A political party is, for all intents and purposes, a coalition of persons who share political ideologies and use their combined headcount to their advantage by applying the principles of majority rule in order to attain positions of power. In that regard, a political party must garner popular support among the electorate, which is done by campaigning on a party platform. As a general truism, a member of the electorate may expect one NDP candidate to be replaceable by another, politically-identical candidate - republican for republican, liberal for liberal, so on and so forth.
A party must, therefore, rely on this platform in order to garner votes. It is possible, even, to compensate for gross flaws in ideology by adopting popular positions. For example, the Republican Party in the States has, as a factor of its positions on marriage and so forth, a distinct anti-homosexuality bias, however understated.
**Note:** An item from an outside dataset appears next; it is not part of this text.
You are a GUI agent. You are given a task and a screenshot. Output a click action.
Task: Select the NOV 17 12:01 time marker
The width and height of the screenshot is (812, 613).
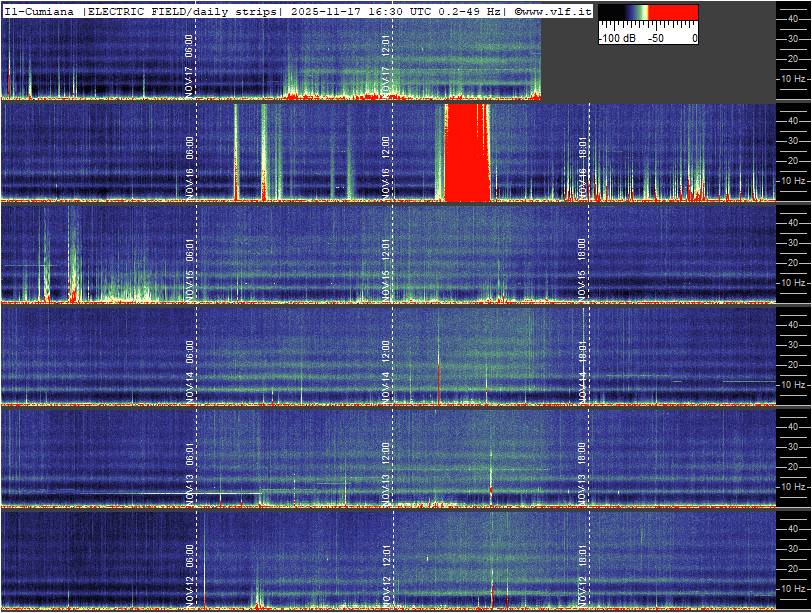click(x=386, y=62)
Yet support in the LGBT community for the Republican Party persists, due to the party having popular positions on other issues such as defence. This is true in one way or another of almost all political parties, and is a natural function of another truism: no two people will ever find themselves in total agreement on every matter.
What you end up with is the acceptance of bad/unformed/unpopular ideas on the shoulder of ideas that are, or at least seem, more robust, more elegant, and more accurate.
This is why I suggest the abolition of political parties. While it would be further ideal to replace representative democracies with pure democracies on the strength of modern telecommunication, that is an issue for an entirely different diatribe. Simply decentralize candidate selection and voting. Let communities decide, on the strength of a person's individual merits and ideas, who would best represent them in the political arena.